#### RECORDS PROVIDED:
-------------------------
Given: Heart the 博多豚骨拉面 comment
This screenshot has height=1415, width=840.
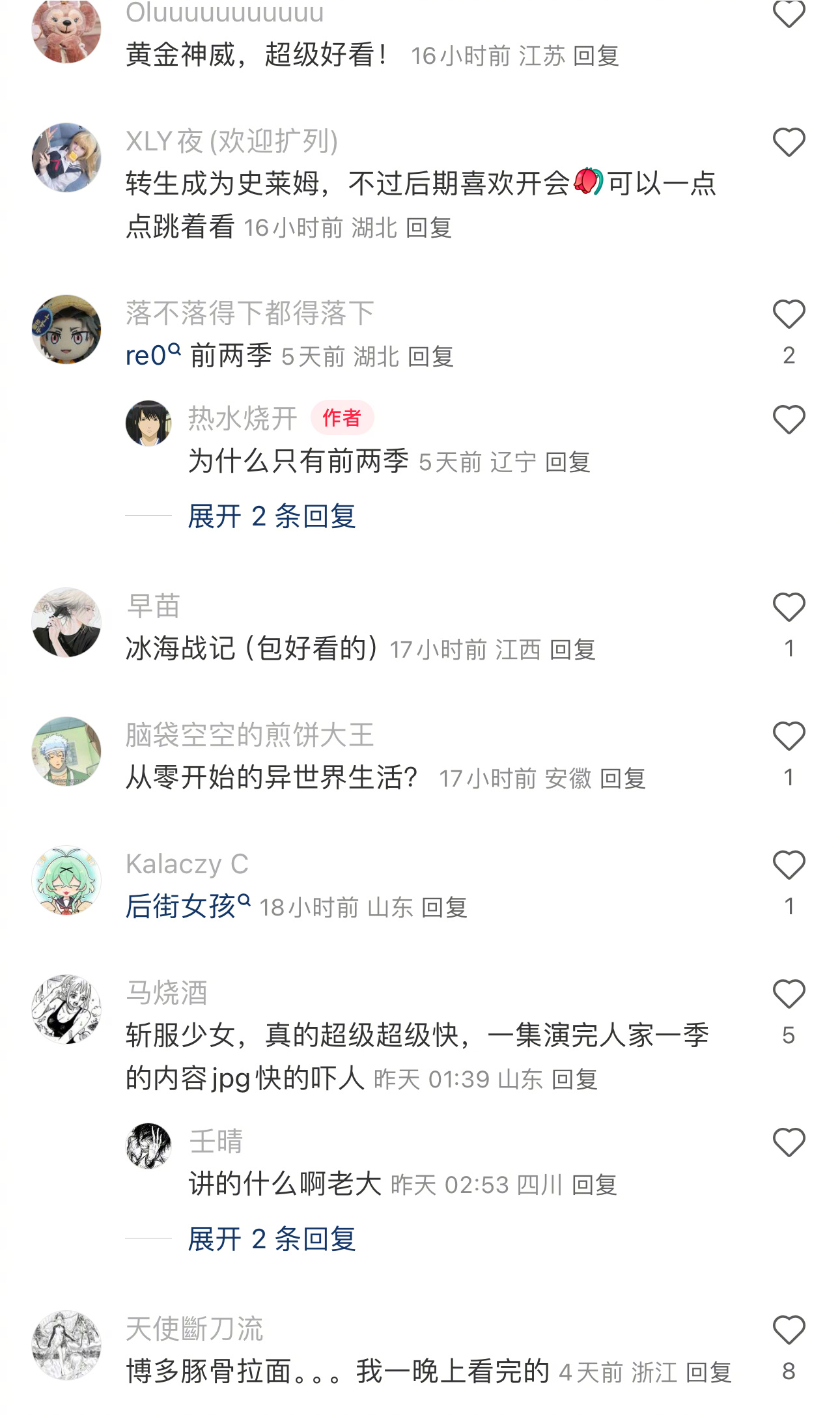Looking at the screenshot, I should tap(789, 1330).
-------------------------
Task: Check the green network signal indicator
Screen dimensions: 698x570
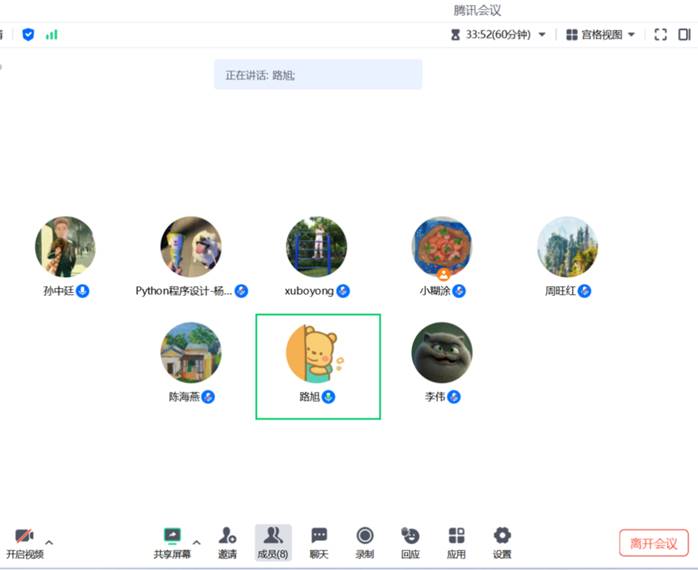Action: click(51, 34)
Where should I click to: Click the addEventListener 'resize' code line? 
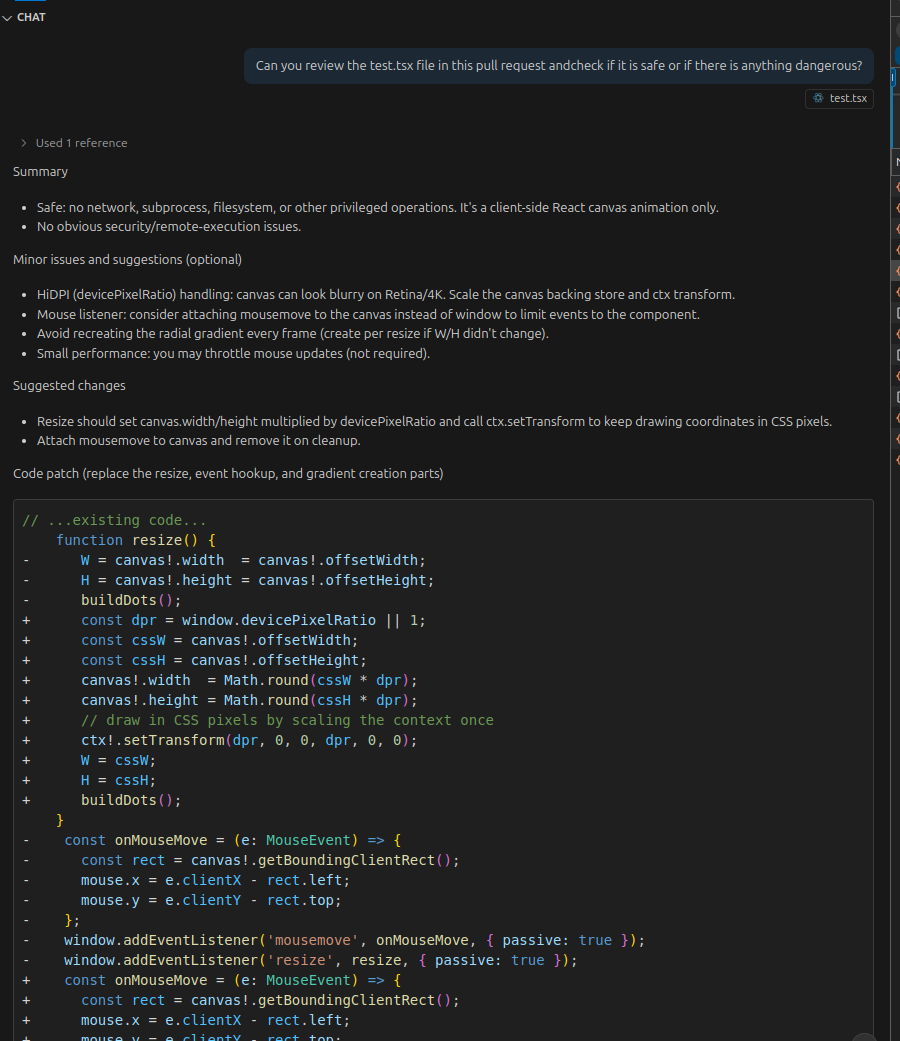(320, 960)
-------------------------
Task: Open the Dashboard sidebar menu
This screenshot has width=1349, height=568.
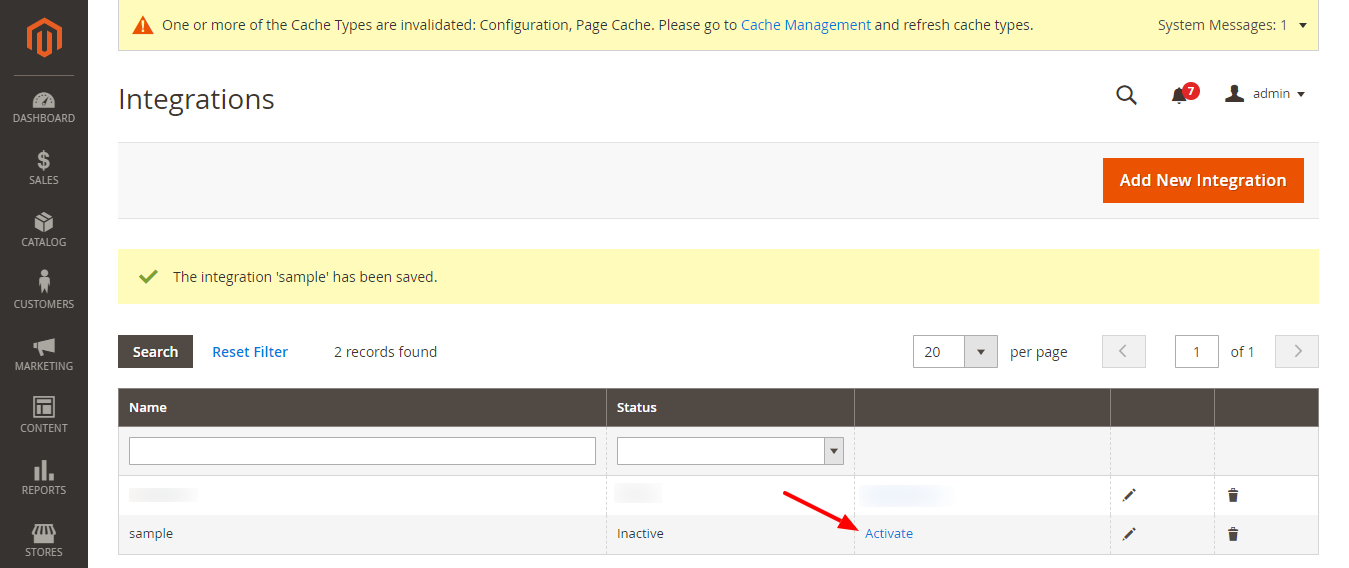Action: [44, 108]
-------------------------
#### GOAL:
Please reproduce the lines of the items above, starting at the line that contains "Given: Heart the 博多豚骨拉面 comment" and ending at the line that contains "Looking at the", with the pictures left out.

#### RESPONSE:
Given: Heart the 博多豚骨拉面 comment
This screenshot has height=1415, width=840.
Looking at the screenshot, I should tap(789, 1330).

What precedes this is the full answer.